La titular de Educación, María Paz Arzola, destacó que “la idea es que los colegios puedan implementar esto cuanto antes y poder disponer de las herramientas que les permitan hacer frentes a hechos de violencia, delito, que hoy día les están impidiendo estar en un entorno seguro como debe ser para poder tener las condiciones para generar los aprendizajes”.
Oposición llevará el proyecto al Tribunal Constitucional
Pese a que la norma se despachó, los diputados de oposición insisten en sus reparos a la iniciativa, por lo que al momento de la votación hicieron reserva de constitucionalidad de tres artículos, con la finalidad de impugnar la norma en el Tribunal Constitucional.
El diputado Juan Santana (PS) explicó en Sala que serán al nuevo inciso sexto del artículo 16J “por vulnerar garantías constitucionales de los estudiantes, en particular la referida al respeto y protección de la vida privada y la honra de las personas y sus familias, en tanto es desproporcionada”.
Y también al artículo 6, ya que “el establecimiento de una doble sanción, es decir, la pena y la pérdida de gratuidad y que la regulación se derive a reglamento, contraviene la garantía del debido proceso y desproporcionalmente el derecho a la educación, contraviniendo lo dispuesto lo dispuesto en los numerales 3, 10 y 26 de dicho artículo”, dijo Santana.
La bancada PPD representada por Héctor Ulloa también hizo reserva de constitucionalidad del artículo 6, mientras que la diputada Emilia Schneider (FA) dijo que su bancada también aplicaría la reserva de constitucionalidad.
En el caso del Frente Amplio, sería respecto al artículo 1 numeral 2, artículo 2, artículo 5 numerales 1 y 2, y artículo 6.
“La fundamentación de esta es precisamente que hay una infracción de los artículos 5, inciso segundo de la Constitución de la Política de la República y su artículo 19 en sus numerales 2, 3, 4, 6, 7, 10, 12, 13 y 26, así como una vulneración a los estándares derivados del artículo 16 de la Convención sobre los Derechos del Niño y de los artículos 2.1 y 3 del Pacto Internacional de Derechos Económicos y Culturales, incorporados a nuestro ordenamiento por la vía del artículo 5, inciso segundo, de la carta fundamental”, dijo Schneider.

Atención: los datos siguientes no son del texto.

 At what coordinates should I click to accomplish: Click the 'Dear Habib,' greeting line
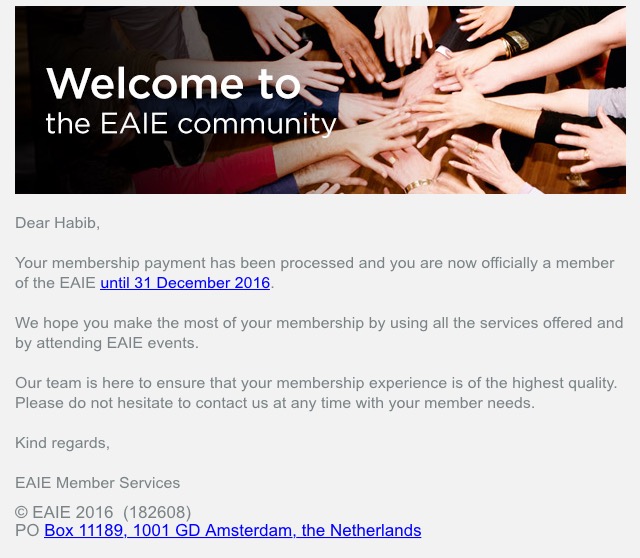[x=58, y=223]
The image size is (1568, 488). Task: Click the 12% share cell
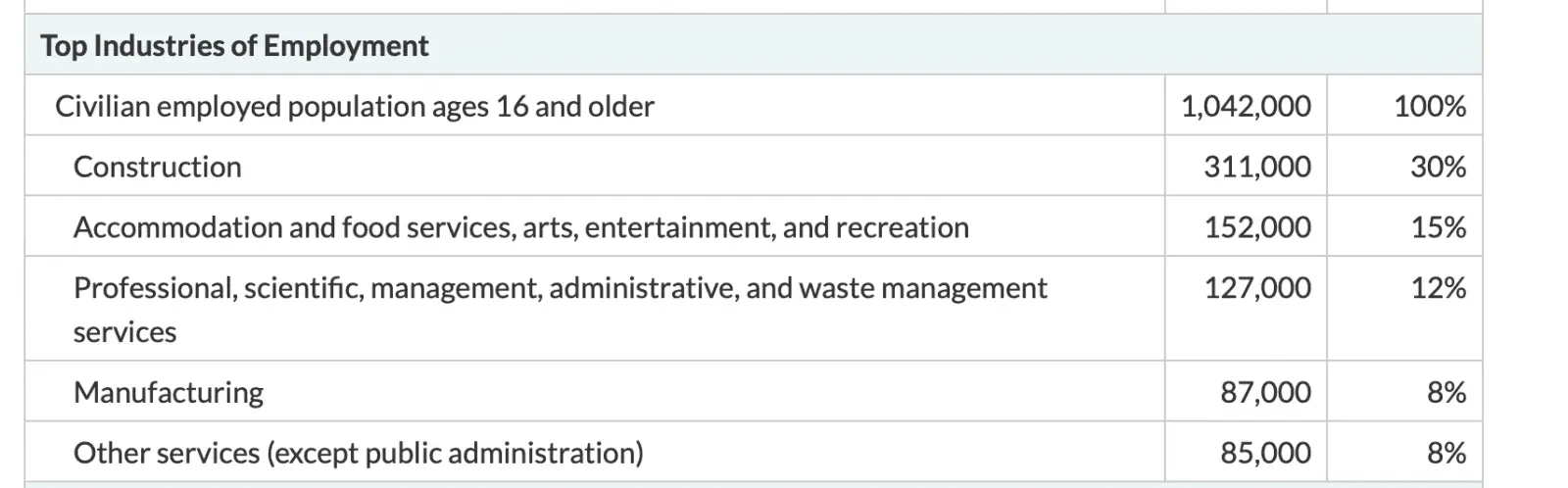(x=1438, y=288)
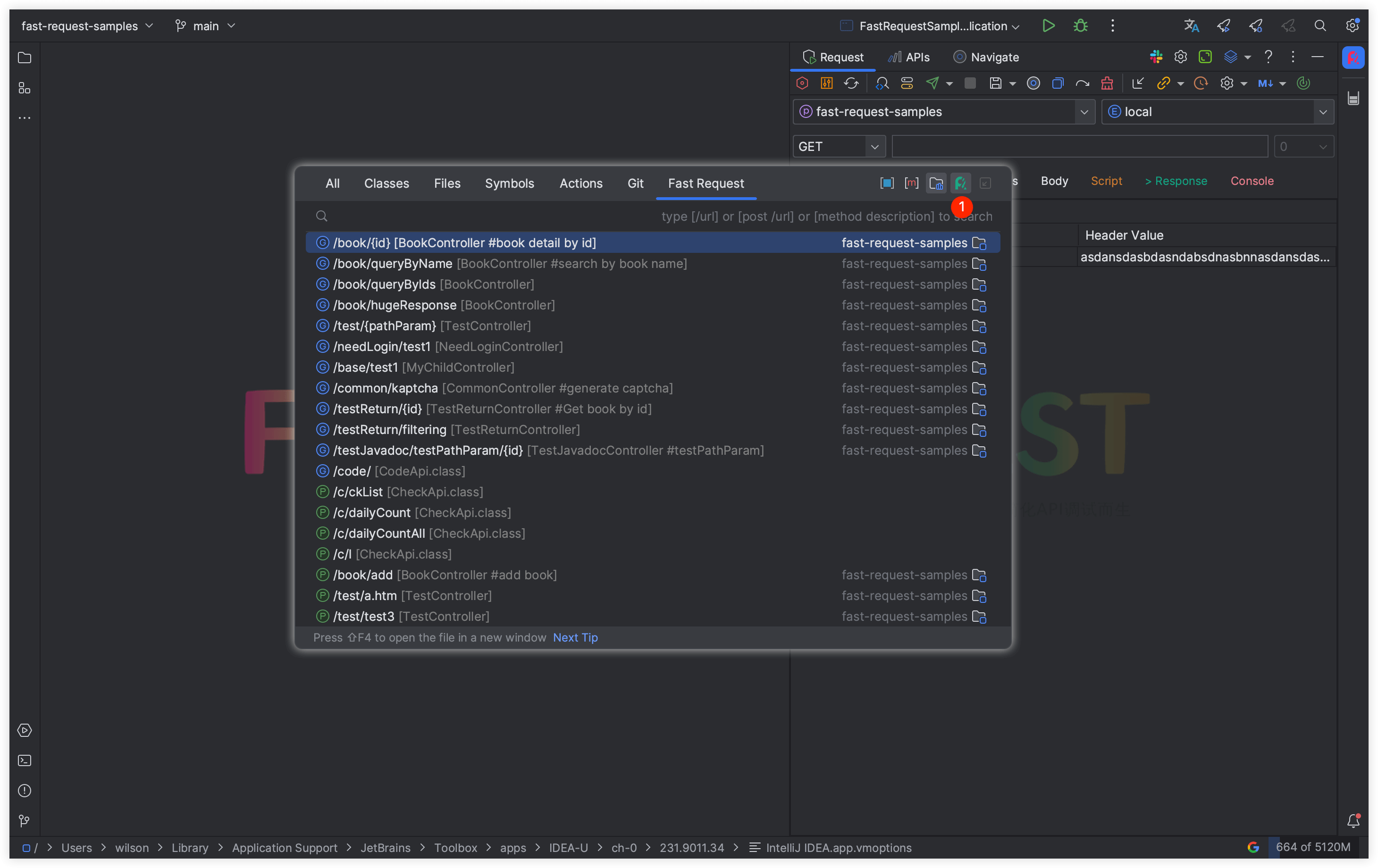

Y agregó: “Las disposiciones señaladas vulneran, según correspondan, las garantías de igualdad para la ley, debido proceso, vía privada, libertad de conciencia, libertad de expresión, derecho a la educación, libertad de asociación, reserva legal y protección del contenido esencial de los derechos fundamentales”.
Los artículos aludidos son, precisamente, el corazón de la ley, que consta apenas de seis artículos permanentes y uno transitorio. Y las reservas de constitucionalidad son aquellas normas referentes a la revisión de las mochilas y la pérdida de gratuidad por cinco años.
Sin embargo, la ministra de Educación aseguró que están tranquilos con la ofensiva opositora: “Nosotros estamos tranquilos con lo que se ha discutido, con lo que se ha tramitado y pensamos que la reserva de constitucionalidad es parte del proceso, los parlamentarios están en su legítimo derecho de poder recurrir a este tipo de instancias, pero nosotros estamos tranquilos”.
“Hemos estudiado bien las disposiciones que contiene este proyecto o esta ley, así que estamos solamente esperando para poder, digamos, poner a disposición de los colegios las herramientas que son necesarias. Este proyecto ofrece herramientas, viene a formalizar prácticas a las que los colegios ya están teniendo que recurrir y por lo tanto necesitamos avanzar con ellas cuanto antes en su implementación“, dijo.